Councilwoman Brahier has heard more than a few complaints from her constituents about the difficulty of actually using the city’s pool at Roger Scott.
“Essentially all the time slots were being blocked for YMCA daycare, tennis daycare, etc.,” she explained. “So, it was all being used for daycare, so we were subsidizing the daycares is what we were doing. This was real frustrating to a lot of people.”
A couple of years ago, as a component of developing the city’s new soccer complex off of Langley Avenue, Pensacola entered into a land-and-services swap with the Northeast YMCA, which was previously located on land that now accommodates soccer fields. As part of the deal, the city handed over services to the YMCA, which now operates out of the Vickery as it waits to develop a new complex on adjacent land.

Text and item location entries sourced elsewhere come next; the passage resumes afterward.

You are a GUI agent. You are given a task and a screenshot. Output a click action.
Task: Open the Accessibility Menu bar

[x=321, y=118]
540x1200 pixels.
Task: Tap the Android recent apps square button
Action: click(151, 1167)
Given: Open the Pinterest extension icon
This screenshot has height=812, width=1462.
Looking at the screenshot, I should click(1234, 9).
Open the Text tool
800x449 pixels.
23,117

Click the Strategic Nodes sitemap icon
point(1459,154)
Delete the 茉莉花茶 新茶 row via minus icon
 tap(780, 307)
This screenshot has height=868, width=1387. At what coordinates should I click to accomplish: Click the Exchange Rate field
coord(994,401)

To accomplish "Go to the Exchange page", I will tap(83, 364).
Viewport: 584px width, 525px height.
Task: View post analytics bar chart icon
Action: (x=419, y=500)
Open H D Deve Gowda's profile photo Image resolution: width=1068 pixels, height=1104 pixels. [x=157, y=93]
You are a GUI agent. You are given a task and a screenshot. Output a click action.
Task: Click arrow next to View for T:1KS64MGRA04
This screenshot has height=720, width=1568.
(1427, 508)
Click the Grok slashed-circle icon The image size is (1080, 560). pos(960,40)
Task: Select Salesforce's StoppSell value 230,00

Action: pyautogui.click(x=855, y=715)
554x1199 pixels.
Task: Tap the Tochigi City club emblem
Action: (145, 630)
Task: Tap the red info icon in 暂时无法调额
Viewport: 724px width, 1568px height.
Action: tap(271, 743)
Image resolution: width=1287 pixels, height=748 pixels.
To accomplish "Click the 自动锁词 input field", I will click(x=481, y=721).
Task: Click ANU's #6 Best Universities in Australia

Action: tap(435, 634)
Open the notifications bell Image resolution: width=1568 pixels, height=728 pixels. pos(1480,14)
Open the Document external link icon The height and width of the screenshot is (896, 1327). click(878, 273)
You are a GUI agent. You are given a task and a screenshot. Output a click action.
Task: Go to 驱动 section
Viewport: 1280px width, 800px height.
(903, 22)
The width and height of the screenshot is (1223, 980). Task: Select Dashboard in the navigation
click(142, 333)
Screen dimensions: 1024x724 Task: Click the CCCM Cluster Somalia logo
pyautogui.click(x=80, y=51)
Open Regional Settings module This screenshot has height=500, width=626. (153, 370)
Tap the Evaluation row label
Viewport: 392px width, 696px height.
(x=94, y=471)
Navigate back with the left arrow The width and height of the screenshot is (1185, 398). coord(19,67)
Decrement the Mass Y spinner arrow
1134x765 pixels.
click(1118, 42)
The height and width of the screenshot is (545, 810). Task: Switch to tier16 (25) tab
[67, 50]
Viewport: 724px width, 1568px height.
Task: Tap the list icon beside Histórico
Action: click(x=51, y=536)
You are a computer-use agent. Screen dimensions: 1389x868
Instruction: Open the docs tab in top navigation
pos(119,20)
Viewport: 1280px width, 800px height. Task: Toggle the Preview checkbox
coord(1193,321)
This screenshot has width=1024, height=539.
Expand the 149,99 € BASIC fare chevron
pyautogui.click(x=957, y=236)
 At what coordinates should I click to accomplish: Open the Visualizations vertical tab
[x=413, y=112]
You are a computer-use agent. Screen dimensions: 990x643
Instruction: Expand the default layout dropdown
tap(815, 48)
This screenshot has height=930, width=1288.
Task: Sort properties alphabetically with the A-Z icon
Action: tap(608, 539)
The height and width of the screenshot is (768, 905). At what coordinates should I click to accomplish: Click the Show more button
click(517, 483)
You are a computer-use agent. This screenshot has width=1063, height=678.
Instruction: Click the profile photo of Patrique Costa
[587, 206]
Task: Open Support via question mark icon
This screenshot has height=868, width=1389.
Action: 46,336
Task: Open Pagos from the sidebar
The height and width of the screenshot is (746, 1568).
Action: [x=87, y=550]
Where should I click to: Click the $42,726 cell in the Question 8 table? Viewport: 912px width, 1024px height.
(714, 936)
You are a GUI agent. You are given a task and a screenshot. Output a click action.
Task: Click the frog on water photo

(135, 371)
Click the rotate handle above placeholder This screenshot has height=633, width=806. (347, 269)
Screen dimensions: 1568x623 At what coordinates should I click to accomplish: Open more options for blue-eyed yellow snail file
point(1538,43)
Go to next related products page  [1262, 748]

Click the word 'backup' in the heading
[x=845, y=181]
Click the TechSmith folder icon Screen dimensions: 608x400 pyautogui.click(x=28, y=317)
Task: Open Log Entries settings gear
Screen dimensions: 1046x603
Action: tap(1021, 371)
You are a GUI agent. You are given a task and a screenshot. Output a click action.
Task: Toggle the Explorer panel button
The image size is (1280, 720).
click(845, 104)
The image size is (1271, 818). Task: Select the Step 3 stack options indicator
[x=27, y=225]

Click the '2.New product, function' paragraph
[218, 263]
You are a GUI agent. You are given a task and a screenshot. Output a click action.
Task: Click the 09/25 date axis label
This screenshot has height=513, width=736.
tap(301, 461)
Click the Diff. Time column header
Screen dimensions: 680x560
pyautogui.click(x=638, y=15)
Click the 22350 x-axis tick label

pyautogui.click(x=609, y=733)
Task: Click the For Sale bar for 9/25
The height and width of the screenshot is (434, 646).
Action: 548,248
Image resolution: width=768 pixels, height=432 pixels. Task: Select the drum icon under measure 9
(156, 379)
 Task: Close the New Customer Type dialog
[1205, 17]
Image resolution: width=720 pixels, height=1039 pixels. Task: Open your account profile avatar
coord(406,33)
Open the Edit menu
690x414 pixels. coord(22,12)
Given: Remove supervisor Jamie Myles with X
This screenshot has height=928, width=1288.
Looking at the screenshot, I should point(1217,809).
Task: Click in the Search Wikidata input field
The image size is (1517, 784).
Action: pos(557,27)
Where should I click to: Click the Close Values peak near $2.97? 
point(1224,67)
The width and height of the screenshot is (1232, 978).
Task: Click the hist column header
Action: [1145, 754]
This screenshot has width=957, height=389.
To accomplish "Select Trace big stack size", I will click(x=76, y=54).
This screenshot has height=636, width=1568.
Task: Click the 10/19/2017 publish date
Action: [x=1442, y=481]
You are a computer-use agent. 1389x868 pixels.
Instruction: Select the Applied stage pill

One of the results of this arrangement has been a crunch at the Roger Scott pool. Accordingly, Brahier said, the public is having difficulty finding a public pool to swim in or, perhaps more importantly, secure swim lessons.
“So, we’ve really dropped the ball on being able to provide swimming lessons to residents and to me that’s critical, because we live in a water area, you really want the opportunity for the children to know how to swim,” the councilwoman said.
So, while Brahier welcomes the coming discussion regarding constructing a new Roger Scott pool house, she also thinks such talk opens the door to other topics. For instance, should the city perhaps be contemplating a second-tier swap with the YMCA that would allow the city to shift the organization’s campus elsewhere in the city?
Such a move, the councilwoman suggested, could result in providing the YMCA more space to stretch out in — and construct another pool — and the city getting its pool back at Roger Scott. The move would also avoid other problematic issues, such as the cutting of protected trees in order to develop the YMCA near the Vickery.
“In my opinion, it would be to our advantage to find another location for them,” Brahier said.